◆ YOUR INSTRUCTIONS
Give back each entry word for word, but drop the images.

Data extracted from a collection:
■ ■ ■ ■ ■

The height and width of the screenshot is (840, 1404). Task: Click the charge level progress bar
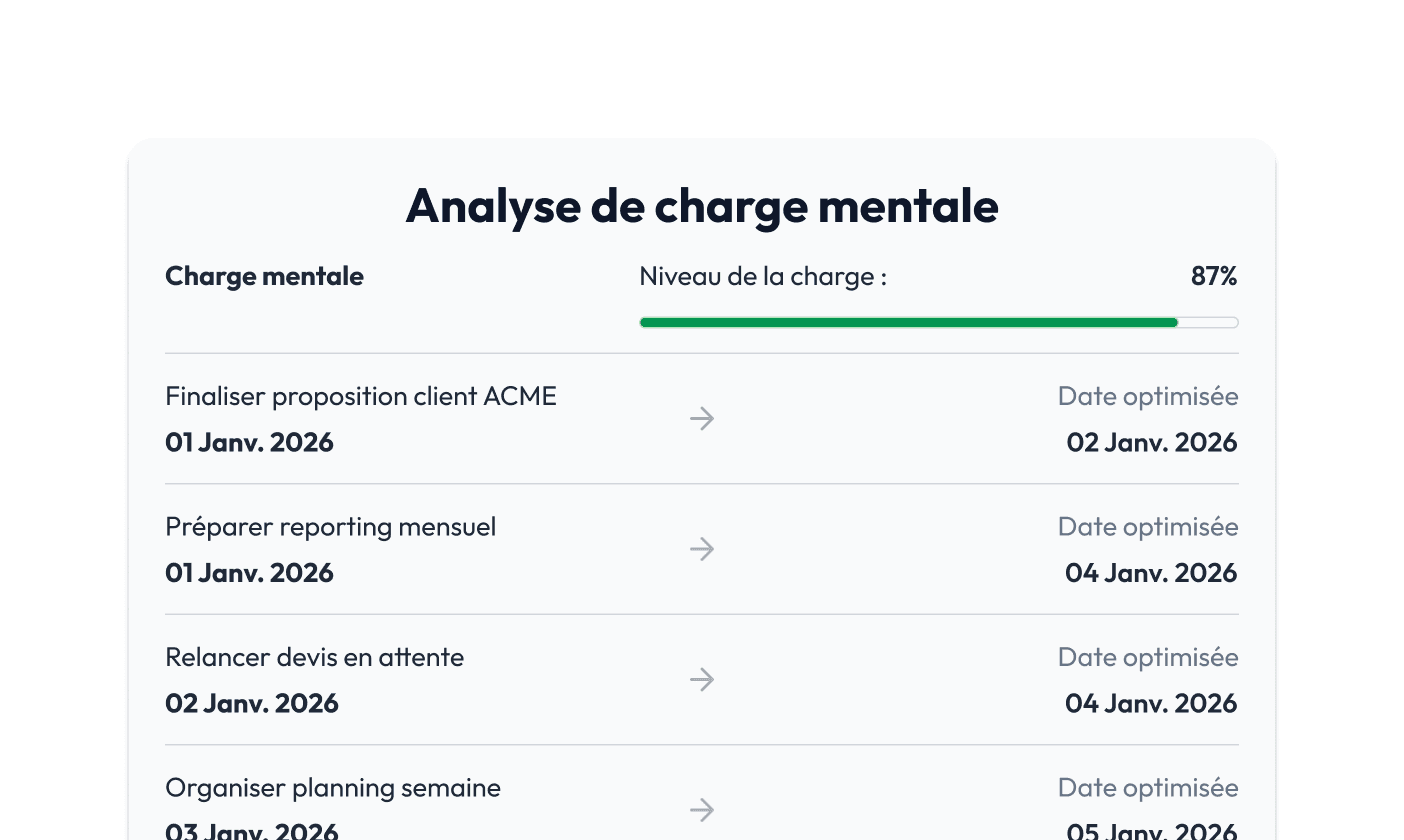coord(938,322)
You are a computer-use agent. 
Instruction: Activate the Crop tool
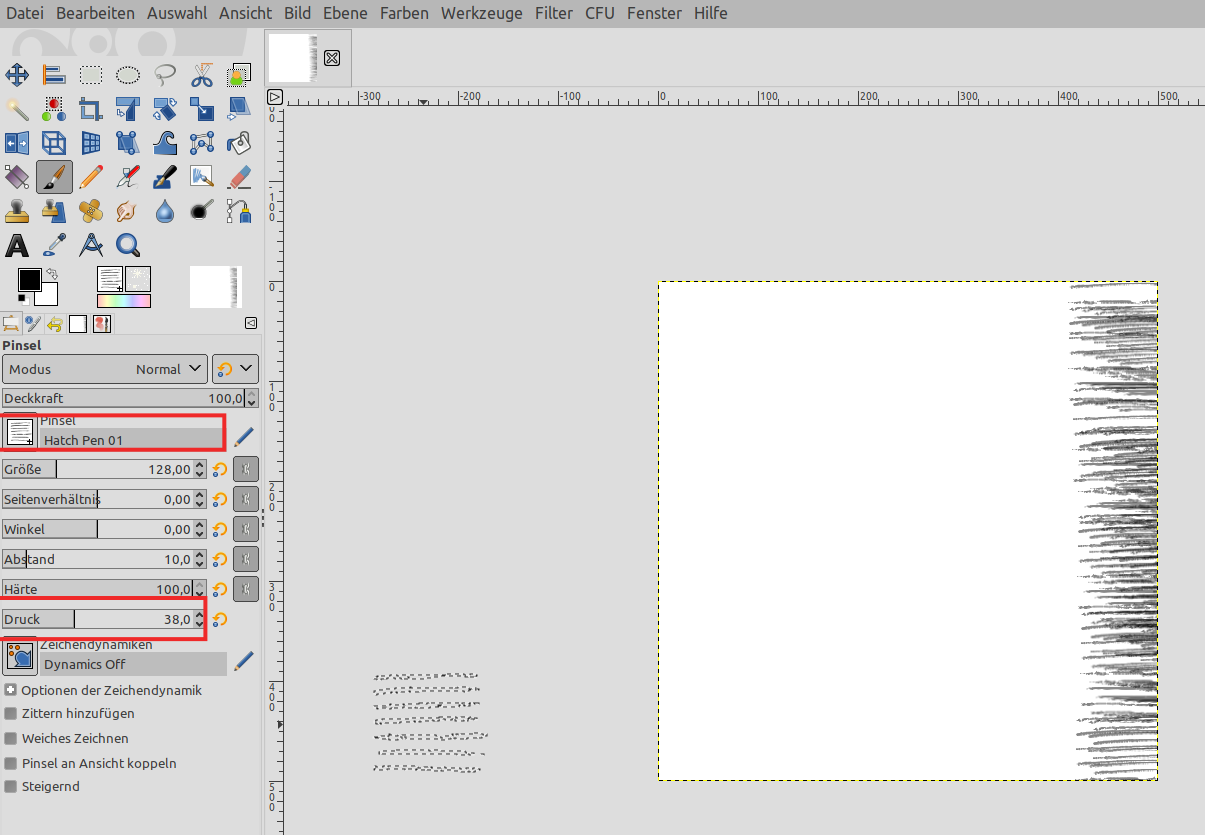(x=91, y=109)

■ ■ ■ ■ ■

◆ TASK RESULT
The height and width of the screenshot is (840, 1404). Task: Click the charge level progress bar
coord(938,322)
You are a computer-use agent. 
Instruction: Activate the Crop tool
(x=91, y=109)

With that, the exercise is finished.